Bob Buerkle's speech to STRS with reminders of hundreds of millions of dollars stolen from teachers over the years

Bob Buerkle's speech to STRS Board

October 20, 2022

The Collaborative Role of the STRS Actuary

In order to project the expected profit margins for insurance companies, actuaries are responsible for pricing new products and determining the reserves that are needed to cover all demographic and investment risks.

The role of the STRS Actuary is similar but should not include the function of earning a profit, like what’s happened since 2013 and what also took place in 1994.  In these years STRS changed retirement rules that broke decades of pension promises, stealing hundreds of millions of dollars from our retirees.

In 1994, STRS Director Herb Dyer, also an actuary, greatly reduced the pension formula and the interest rate being paid on retirement accounts known as the “Money Purchase Plan,” the original STRS Pension Plan. These changes resulted in an estimated $500 million dollar theft from approximately 115,000 inactive members who were entitled to benefit from this Plan. Those over 60 or retired under this plan were GRANDFATHERED!  Money Purchase was similar to a DC or 401(k) plan, except their accounts could only grow by the STRS interest rate assumption. Then Dyer responded to the wrong retiree’s pension question, stating the remaining STRS money, was not the members' anymore, but could be used as the STRS Board saw fit. Legislators forced Herb Dyer out.

In 2012, at the request of STRS Management, Sub. S.B. 342 passed and was implemented in 2013.  I believe S.B. 342 was carefully crafted in such a way as to disguise the future theft of another $600 to $700 million dollars on the backs of half of the pre-2012 retirees. This may be in addition to the known savings of the 2013 pension reform, which the STRS outside actuary projected would save/steal $15.7 billion dollars over the lifetimes of current and future retirees.  The 15.7 billion comes from raising teacher contributions now and reducing everyone’s current and future pension income later!  This is theft!

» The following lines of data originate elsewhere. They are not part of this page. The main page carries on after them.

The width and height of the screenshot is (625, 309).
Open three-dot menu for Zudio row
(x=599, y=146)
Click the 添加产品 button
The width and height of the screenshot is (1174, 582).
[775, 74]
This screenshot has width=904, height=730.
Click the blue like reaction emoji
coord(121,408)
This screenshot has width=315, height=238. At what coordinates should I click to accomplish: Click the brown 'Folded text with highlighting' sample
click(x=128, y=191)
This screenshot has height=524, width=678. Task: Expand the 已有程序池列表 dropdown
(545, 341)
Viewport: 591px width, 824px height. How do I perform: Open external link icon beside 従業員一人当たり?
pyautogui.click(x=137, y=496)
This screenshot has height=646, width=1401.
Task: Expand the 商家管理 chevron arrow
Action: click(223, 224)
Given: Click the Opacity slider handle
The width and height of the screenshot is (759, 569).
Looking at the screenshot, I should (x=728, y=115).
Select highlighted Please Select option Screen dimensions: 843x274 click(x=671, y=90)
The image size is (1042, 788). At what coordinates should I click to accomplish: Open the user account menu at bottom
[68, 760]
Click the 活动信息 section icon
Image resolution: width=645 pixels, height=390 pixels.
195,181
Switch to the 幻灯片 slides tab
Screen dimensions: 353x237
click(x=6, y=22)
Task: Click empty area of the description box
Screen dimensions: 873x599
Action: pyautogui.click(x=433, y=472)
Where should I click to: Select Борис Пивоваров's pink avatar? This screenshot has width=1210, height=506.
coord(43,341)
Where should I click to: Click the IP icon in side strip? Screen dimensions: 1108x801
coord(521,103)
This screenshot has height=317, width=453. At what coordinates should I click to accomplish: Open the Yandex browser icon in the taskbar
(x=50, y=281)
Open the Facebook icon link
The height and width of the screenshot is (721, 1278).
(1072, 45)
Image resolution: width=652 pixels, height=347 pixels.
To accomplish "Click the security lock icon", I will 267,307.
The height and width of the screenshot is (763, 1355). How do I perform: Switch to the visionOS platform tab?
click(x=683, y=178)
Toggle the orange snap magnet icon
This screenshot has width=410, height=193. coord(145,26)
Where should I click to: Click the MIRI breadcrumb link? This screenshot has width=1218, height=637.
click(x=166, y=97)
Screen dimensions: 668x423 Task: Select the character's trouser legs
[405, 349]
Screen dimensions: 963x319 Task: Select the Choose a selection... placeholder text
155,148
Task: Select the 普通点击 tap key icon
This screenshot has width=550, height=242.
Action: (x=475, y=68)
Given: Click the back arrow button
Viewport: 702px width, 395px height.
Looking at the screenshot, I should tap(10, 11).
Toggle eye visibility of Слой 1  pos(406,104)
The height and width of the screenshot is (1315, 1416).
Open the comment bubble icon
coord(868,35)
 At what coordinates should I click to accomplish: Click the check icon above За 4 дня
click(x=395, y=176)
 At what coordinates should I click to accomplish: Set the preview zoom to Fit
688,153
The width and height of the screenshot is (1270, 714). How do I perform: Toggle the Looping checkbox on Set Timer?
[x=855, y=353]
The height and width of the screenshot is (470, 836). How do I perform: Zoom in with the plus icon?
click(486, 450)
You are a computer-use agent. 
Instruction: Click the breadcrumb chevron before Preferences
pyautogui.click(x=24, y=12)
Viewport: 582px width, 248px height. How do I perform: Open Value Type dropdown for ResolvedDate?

Instead of taking away promised retiree money, STRS Management could have devoted their time and energy to lobbying the legislature for the additional funding needed to deliver on the pension promises already made to members. The full 2.2% pension formulas are the same for OPERS, SERS and STRS but OPERS and SERS require only 30-years of service to retire with an unreduced formula and they also provide an annual COLA to their retirees, while STRS requires 35-years of service and no longer provides an annual COLA. What a lousy deal this is for teachers. But the STRS Employees, that we pay for, don’t have to worry about this, because they are all members of the OPERS System.